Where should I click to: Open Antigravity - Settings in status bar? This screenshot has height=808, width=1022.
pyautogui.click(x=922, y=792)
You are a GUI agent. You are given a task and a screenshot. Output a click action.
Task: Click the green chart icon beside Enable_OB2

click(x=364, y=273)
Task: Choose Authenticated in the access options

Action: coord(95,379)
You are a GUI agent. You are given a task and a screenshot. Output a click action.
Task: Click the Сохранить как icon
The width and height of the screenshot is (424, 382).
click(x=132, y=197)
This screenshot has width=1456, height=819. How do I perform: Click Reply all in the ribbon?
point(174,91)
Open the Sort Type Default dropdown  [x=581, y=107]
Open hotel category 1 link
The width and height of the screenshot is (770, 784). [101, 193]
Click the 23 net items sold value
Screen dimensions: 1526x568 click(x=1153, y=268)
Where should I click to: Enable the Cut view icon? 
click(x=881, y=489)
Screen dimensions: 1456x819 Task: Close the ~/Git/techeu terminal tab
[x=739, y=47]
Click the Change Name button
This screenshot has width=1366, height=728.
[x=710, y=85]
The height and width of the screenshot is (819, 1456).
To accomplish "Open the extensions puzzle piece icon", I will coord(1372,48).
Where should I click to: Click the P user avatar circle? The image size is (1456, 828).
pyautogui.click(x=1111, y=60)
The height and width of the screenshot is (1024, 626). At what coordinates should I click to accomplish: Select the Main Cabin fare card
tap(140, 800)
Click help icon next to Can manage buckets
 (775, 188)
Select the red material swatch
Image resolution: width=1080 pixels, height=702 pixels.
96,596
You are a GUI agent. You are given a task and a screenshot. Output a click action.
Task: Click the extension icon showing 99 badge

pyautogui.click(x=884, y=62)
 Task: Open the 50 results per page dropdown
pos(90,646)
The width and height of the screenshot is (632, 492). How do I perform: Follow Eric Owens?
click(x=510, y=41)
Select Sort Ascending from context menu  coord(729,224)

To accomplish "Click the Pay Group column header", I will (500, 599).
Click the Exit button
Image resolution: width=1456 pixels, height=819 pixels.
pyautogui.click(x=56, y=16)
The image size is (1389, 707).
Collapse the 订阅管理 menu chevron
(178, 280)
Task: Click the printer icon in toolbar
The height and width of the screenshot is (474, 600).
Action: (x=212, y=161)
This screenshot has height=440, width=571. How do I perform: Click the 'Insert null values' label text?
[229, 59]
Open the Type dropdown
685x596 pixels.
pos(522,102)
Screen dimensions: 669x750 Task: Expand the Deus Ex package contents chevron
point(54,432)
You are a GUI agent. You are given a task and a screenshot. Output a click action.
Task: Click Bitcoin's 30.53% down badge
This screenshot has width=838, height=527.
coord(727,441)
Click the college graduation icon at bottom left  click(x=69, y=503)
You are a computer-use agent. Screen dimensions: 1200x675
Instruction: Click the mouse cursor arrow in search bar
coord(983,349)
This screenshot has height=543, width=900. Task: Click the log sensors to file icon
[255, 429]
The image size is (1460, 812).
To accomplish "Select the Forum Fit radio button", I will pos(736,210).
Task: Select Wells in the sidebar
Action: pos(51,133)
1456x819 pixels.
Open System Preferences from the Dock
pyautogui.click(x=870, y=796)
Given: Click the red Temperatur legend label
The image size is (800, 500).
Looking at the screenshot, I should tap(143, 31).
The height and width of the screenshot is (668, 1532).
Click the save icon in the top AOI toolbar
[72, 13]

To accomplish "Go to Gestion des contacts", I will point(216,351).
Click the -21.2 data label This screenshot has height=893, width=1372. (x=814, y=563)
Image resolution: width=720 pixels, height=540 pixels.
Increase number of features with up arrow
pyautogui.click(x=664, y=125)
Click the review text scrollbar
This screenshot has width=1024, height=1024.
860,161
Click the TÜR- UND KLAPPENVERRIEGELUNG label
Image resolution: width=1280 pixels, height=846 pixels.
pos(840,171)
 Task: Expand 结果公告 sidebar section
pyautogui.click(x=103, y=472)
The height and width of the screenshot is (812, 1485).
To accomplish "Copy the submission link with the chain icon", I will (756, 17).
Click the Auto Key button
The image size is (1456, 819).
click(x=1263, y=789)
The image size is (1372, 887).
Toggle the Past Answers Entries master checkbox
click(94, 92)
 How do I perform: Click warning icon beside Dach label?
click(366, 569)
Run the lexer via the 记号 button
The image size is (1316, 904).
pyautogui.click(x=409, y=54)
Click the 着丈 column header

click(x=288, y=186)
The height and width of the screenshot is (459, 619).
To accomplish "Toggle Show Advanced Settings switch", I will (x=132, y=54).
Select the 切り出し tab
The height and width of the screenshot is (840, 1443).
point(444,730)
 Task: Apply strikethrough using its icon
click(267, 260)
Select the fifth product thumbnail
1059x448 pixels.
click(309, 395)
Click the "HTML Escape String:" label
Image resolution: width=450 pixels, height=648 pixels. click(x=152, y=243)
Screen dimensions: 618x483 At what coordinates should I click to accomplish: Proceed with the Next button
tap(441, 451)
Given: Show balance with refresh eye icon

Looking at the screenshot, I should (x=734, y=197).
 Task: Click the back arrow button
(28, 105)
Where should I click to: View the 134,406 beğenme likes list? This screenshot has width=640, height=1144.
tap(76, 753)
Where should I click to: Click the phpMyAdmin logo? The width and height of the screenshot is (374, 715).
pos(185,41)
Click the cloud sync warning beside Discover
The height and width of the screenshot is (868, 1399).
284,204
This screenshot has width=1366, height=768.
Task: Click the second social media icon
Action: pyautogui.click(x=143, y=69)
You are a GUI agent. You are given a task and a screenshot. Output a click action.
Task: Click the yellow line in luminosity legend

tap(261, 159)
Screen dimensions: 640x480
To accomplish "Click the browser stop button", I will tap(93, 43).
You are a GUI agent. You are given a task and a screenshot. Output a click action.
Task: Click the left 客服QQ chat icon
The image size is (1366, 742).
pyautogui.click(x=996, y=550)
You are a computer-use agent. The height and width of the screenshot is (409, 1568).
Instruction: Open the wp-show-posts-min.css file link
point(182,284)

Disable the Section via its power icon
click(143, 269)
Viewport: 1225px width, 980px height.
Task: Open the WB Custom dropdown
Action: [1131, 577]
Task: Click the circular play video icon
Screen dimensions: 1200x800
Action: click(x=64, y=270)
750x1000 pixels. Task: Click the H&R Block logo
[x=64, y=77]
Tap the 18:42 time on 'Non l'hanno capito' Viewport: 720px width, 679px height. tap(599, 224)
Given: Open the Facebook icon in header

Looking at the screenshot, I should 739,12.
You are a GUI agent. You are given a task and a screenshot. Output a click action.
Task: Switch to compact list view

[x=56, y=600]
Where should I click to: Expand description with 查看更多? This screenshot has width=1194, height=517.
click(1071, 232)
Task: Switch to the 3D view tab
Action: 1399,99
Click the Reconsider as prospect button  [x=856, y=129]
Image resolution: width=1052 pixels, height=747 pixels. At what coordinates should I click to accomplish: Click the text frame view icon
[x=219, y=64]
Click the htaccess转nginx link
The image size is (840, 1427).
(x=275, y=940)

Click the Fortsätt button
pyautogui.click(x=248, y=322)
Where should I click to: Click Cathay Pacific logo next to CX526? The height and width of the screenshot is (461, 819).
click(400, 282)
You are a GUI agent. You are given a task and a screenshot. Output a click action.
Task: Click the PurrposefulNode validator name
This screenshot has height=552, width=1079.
_ _ _ _ _
● **TASK INSTRUCTIONS**
Write out every line of the listing above as a numbered list, omitting the blank lines.

● **ANSWER TO THE EXERCISE**
1. Where should I click to: Open Antigravity - Settings in status bar? This screenshot has height=808, width=1022.
2. pyautogui.click(x=922, y=792)
3. You are a GUI agent. You are given a task and a screenshot. Output a click action.
4. Task: Click the green chart icon beside Enable_OB2
5. click(x=364, y=273)
6. Task: Choose Authenticated in the access options
7. Action: coord(95,379)
8. You are a GUI agent. You are given a task and a screenshot. Output a click action.
9. Task: Click the Сохранить как icon
10. The width and height of the screenshot is (424, 382).
11. click(x=132, y=197)
12. This screenshot has width=1456, height=819. How do I perform: Click Reply all in the ribbon?
13. point(174,91)
14. Open the Sort Type Default dropdown  [x=581, y=107]
15. Open hotel category 1 link
16. The width and height of the screenshot is (770, 784). [101, 193]
17. Click the 23 net items sold value
18. Screen dimensions: 1526x568 click(x=1153, y=268)
19. Where should I click to: Enable the Cut view icon? 
20. click(x=881, y=489)
21. Screen dimensions: 1456x819 Task: Close the ~/Git/techeu terminal tab
22. [x=739, y=47]
23. Click the Change Name button
24. This screenshot has width=1366, height=728.
25. [x=710, y=85]
26. The height and width of the screenshot is (819, 1456).
27. To accomplish "Open the extensions puzzle piece icon", I will coord(1372,48).
28. Where should I click to: Click the P user avatar circle? The image size is (1456, 828).
29. pyautogui.click(x=1111, y=60)
30. The height and width of the screenshot is (1024, 626). At what coordinates should I click to accomplish: Select the Main Cabin fare card
31. tap(140, 800)
32. Click help icon next to Can manage buckets
33.  (775, 188)
34. Select the red material swatch
35. Image resolution: width=1080 pixels, height=702 pixels.
36. 96,596
37. You are a GUI agent. You are given a task and a screenshot. Output a click action.
38. Task: Click the extension icon showing 99 badge
39. pyautogui.click(x=884, y=62)
40.  Task: Open the 50 results per page dropdown
41. pos(90,646)
42. The width and height of the screenshot is (632, 492). How do I perform: Follow Eric Owens?
43. click(x=510, y=41)
44. Select Sort Ascending from context menu  coord(729,224)
45. To accomplish "Click the Pay Group column header", I will (500, 599).
46. Click the Exit button
47. Image resolution: width=1456 pixels, height=819 pixels.
48. pyautogui.click(x=56, y=16)
49. The image size is (1389, 707).
50. Collapse the 订阅管理 menu chevron
51. (178, 280)
52. Task: Click the printer icon in toolbar
53. The height and width of the screenshot is (474, 600).
54. Action: (x=212, y=161)
55. This screenshot has height=440, width=571. How do I perform: Click the 'Insert null values' label text?
56. [229, 59]
57. Open the Type dropdown
58. 685x596 pixels.
59. pos(522,102)
60. Screen dimensions: 669x750 Task: Expand the Deus Ex package contents chevron
61. point(54,432)
62. You are a GUI agent. You are given a task and a screenshot. Output a click action.
63. Task: Click Bitcoin's 30.53% down badge
64. This screenshot has width=838, height=527.
65. coord(727,441)
66. Click the college graduation icon at bottom left  click(x=69, y=503)
67. You are a computer-use agent. Screen dimensions: 1200x675
68. Instruction: Click the mouse cursor arrow in search bar
69. coord(983,349)
70. This screenshot has height=543, width=900. Task: Click the log sensors to file icon
71. [255, 429]
72. The image size is (1460, 812).
73. To accomplish "Select the Forum Fit radio button", I will pos(736,210).
74. Task: Select Wells in the sidebar
75. Action: pos(51,133)
76. 1456x819 pixels.
77. Open System Preferences from the Dock
78. pyautogui.click(x=870, y=796)
79. Given: Click the red Temperatur legend label
80. The image size is (800, 500).
81. Looking at the screenshot, I should tap(143, 31).
82. The height and width of the screenshot is (668, 1532).
83. Click the save icon in the top AOI toolbar
84. [72, 13]
85. To accomplish "Go to Gestion des contacts", I will point(216,351).
86. Click the -21.2 data label This screenshot has height=893, width=1372. (x=814, y=563)
87. Image resolution: width=720 pixels, height=540 pixels.
88. Increase number of features with up arrow
89. pyautogui.click(x=664, y=125)
90. Click the review text scrollbar
91. This screenshot has width=1024, height=1024.
92. 860,161
93. Click the TÜR- UND KLAPPENVERRIEGELUNG label
94. Image resolution: width=1280 pixels, height=846 pixels.
95. pos(840,171)
96.  Task: Expand 结果公告 sidebar section
97. pyautogui.click(x=103, y=472)
98. The height and width of the screenshot is (812, 1485).
99. To accomplish "Copy the submission link with the chain icon", I will (756, 17).
100. Click the Auto Key button
101. The image size is (1456, 819).
102. click(x=1263, y=789)
103. The image size is (1372, 887).
104. Toggle the Past Answers Entries master checkbox
105. click(94, 92)
106.  How do I perform: Click warning icon beside Dach label?
107. click(366, 569)
108. Run the lexer via the 记号 button
109. The image size is (1316, 904).
110. pyautogui.click(x=409, y=54)
111. Click the 着丈 column header
112. click(x=288, y=186)
113. The height and width of the screenshot is (459, 619).
114. To accomplish "Toggle Show Advanced Settings switch", I will (x=132, y=54).
115. Select the 切り出し tab
116. The height and width of the screenshot is (840, 1443).
117. point(444,730)
118.  Task: Apply strikethrough using its icon
119. click(267, 260)
120. Select the fifth product thumbnail
121. 1059x448 pixels.
122. click(309, 395)
123. Click the "HTML Escape String:" label
124. Image resolution: width=450 pixels, height=648 pixels. click(x=152, y=243)
125. Screen dimensions: 618x483 At what coordinates should I click to accomplish: Proceed with the Next button
126. tap(441, 451)
127. Given: Show balance with refresh eye icon
128. Looking at the screenshot, I should (x=734, y=197).
129.  Task: Click the back arrow button
130. (28, 105)
131. Where should I click to: View the 134,406 beğenme likes list? This screenshot has width=640, height=1144.
132. tap(76, 753)
133. Where should I click to: Click the phpMyAdmin logo? The width and height of the screenshot is (374, 715).
134. pos(185,41)
135. Click the cloud sync warning beside Discover
136. The height and width of the screenshot is (868, 1399).
137. 284,204
138. This screenshot has width=1366, height=768.
139. Task: Click the second social media icon
140. Action: pyautogui.click(x=143, y=69)
141. You are a GUI agent. You are given a task and a screenshot. Output a click action.
142. Task: Click the yellow line in luminosity legend
143. tap(261, 159)
144. Screen dimensions: 640x480
145. To accomplish "Click the browser stop button", I will tap(93, 43).
146. You are a GUI agent. You are given a task and a screenshot. Output a click action.
147. Task: Click the left 客服QQ chat icon
148. The image size is (1366, 742).
149. pyautogui.click(x=996, y=550)
150. You are a computer-use agent. The height and width of the screenshot is (409, 1568).
151. Instruction: Open the wp-show-posts-min.css file link
152. point(182,284)
153. Disable the Section via its power icon
154. click(143, 269)
155. Viewport: 1225px width, 980px height.
156. Task: Open the WB Custom dropdown
157. Action: [1131, 577]
158. Task: Click the circular play video icon
159. Screen dimensions: 1200x800
160. Action: click(x=64, y=270)
161. 750x1000 pixels. Task: Click the H&R Block logo
162. [x=64, y=77]
163. Tap the 18:42 time on 'Non l'hanno capito' Viewport: 720px width, 679px height. tap(599, 224)
164. Given: Open the Facebook icon in header
165. Looking at the screenshot, I should 739,12.
166. You are a GUI agent. You are given a task and a screenshot. Output a click action.
167. Task: Switch to compact list view
168. [x=56, y=600]
169. Where should I click to: Expand description with 查看更多? This screenshot has width=1194, height=517.
170. click(1071, 232)
171. Task: Switch to the 3D view tab
172. Action: 1399,99
173. Click the Reconsider as prospect button  [x=856, y=129]
174. Image resolution: width=1052 pixels, height=747 pixels. At what coordinates should I click to accomplish: Click the text frame view icon
175. [x=219, y=64]
176. Click the htaccess转nginx link
177. The image size is (840, 1427).
178. (x=275, y=940)
179. Click the Fortsätt button
180. pyautogui.click(x=248, y=322)
181. Where should I click to: Click Cathay Pacific logo next to CX526? The height and width of the screenshot is (461, 819).
182. click(400, 282)
183. You are a GUI agent. You are given a task and a screenshot. Output a click action.
184. Task: Click the PurrposefulNode validator name
185. This screenshot has height=552, width=1079.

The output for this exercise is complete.